O “Sermão da
Sexagésima” é uma das obras mais célebres do Padre António Vieira, proferido em
Lisboa no ano de 1655. Nele, Vieira discute a complexa arte de pregar e,
principalmente, as razões pelas quais a pregação, apesar de abundante, muitas
vezes se mostra ineficaz na conversão das almas e na reforma dos costumes.
O
sermão inicia com a famosa pergunta que permeia toda a obra: “Por que razão a
palavra de Deus não faz fruto?”. Esta indagação central serve de ponto de
partida para uma profunda análise da retórica sacra e da responsabilidade dos
pregadores.
Para
desenvolver sua tese, Vieira parte da passagem evangélica de Lucas, onde Cristo
instrui Pedro a lançar as redes para a pesca. Ele estabelece uma analogia
magistral: os pregadores são pescadores de almas, e as redes são as palavras
que devem ser lançadas para atrair os “peixes” (os ouvintes).
Vieira
critica duramente os pregadores de seu tempo, que, segundo ele, se preocupavam
mais com a eloquência vazia, com a exibição de erudição e com a busca por
aplausos, do que com a verdadeira missão de mover os corações e as vontades dos
fiéis. A beleza formal tornava-se um fim em si mesma.
O
autor categoriza os “peixes” que o sermão deve capturar: os que creem, os que
vivem, os que obram e os que amam. A maioria dos sermões, contudo, conseguia
apenas um superficial “saber”, sem levar à verdadeira fé, ao amor ou à mudança
de comportamento.
Para
Vieira, a verdadeira arte de pregar não reside na complexidade da linguagem ou
na ornamentação excessiva, mas na capacidade de ser claro, direto e, acima de
tudo, eficaz. O objetivo primordial é tocar a vontade, convencendo o ouvinte a
agir de acordo com os preceitos divinos.
Ele
defende que o sermão deve ter “corpo e alma”: o corpo seria a forma, a
estrutura; a alma, o espírito e a intenção de mover à conversão. Sem essa
“alma”, o sermão é um mero cadáver retórico, incapaz de gerar frutos
espirituais.
O
Padre António Vieira argumenta que o pregador deve conhecer a quem prega, o que
prega e como prega. A mensagem precisa ser adaptada ao público, focando nas
suas necessidades e nos seus pecados, em vez de divagar por temas genéricos ou
incompreensíveis.
O
próprio sermão é um exemplo da maestria retórica de Vieira.
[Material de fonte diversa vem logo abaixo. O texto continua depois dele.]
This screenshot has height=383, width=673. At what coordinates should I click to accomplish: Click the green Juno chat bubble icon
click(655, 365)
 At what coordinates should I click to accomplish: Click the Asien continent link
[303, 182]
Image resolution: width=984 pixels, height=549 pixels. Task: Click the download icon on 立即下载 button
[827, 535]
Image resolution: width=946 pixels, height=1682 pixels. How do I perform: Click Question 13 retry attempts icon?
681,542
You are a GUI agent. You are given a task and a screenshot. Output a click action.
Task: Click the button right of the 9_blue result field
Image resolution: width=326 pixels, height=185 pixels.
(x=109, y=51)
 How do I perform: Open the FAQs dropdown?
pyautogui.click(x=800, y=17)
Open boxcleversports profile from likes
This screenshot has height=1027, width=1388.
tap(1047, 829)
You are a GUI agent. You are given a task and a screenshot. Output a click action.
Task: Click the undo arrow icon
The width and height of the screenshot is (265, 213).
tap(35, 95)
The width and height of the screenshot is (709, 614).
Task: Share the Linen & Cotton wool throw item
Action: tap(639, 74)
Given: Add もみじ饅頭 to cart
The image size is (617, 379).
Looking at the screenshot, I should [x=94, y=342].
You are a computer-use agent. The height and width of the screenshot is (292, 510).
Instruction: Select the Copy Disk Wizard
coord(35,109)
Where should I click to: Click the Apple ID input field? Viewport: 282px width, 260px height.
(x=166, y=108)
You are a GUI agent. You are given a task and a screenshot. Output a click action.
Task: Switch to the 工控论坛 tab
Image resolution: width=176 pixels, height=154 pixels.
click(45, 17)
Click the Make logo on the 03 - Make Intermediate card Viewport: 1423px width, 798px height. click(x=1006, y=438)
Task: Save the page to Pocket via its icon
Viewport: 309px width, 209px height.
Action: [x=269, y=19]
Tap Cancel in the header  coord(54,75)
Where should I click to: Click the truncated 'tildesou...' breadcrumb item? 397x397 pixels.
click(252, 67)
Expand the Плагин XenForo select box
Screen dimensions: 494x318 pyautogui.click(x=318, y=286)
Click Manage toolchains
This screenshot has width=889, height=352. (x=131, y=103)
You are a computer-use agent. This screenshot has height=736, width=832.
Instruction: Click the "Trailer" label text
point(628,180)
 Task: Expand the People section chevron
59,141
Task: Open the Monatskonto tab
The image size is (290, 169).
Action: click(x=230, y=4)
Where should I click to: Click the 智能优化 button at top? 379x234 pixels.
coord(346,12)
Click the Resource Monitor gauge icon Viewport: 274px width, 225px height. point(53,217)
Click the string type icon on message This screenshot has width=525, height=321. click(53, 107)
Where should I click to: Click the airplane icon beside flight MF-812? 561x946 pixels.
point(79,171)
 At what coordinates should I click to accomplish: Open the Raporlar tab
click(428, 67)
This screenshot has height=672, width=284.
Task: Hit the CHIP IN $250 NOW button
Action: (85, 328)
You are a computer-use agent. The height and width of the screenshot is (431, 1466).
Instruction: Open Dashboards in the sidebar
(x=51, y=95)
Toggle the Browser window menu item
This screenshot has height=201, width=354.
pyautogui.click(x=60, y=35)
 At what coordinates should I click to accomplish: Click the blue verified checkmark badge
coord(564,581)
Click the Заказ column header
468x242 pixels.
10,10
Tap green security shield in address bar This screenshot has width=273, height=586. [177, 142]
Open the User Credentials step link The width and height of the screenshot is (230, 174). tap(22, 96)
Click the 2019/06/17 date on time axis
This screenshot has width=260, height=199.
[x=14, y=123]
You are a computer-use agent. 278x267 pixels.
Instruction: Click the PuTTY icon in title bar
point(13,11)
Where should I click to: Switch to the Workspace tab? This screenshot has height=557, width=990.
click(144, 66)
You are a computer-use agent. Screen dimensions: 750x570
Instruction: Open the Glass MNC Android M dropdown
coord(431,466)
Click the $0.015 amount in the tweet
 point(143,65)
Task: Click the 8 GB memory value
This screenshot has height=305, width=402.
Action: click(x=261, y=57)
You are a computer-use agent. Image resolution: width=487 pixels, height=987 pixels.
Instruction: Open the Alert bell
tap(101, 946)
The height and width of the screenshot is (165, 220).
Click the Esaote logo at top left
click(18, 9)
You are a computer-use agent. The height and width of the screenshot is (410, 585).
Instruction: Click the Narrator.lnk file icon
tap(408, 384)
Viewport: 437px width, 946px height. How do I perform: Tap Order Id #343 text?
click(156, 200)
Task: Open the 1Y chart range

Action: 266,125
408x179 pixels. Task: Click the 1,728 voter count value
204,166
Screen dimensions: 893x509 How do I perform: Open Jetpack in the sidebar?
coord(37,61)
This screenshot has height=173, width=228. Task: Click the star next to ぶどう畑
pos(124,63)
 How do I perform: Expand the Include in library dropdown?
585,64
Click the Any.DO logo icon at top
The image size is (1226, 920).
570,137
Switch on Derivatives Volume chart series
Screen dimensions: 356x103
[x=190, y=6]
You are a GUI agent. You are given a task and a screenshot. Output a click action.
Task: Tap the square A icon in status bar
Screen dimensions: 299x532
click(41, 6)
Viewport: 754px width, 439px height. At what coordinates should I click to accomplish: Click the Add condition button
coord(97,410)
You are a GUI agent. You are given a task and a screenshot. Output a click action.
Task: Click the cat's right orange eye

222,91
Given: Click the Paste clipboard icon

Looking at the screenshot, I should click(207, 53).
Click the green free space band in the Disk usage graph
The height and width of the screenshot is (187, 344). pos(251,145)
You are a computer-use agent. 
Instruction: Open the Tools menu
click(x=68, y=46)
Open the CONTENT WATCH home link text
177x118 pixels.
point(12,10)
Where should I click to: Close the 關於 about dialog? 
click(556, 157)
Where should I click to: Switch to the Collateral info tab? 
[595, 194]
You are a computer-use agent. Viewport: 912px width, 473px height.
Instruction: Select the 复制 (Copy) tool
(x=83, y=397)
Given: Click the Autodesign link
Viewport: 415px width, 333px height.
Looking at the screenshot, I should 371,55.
Embora critique a
prolixidade e a artificialidade, ele emprega uma estrutura complexa, cheia de
antíteses e raciocínios encadeados, para demonstrar como a forma, quando bem
utilizada, pode servir à clareza e à persuasão.
Considerado um marco da prosa barroca em língua portuguesa, o “Sermão da Sexagésima” transcende o contexto religioso. Ele oferece uma reflexão profunda sobre a comunicação, a persuasão e a ética do discurso, permanecendo relevante como estudo de retórica e crítica social até os dias de hoje.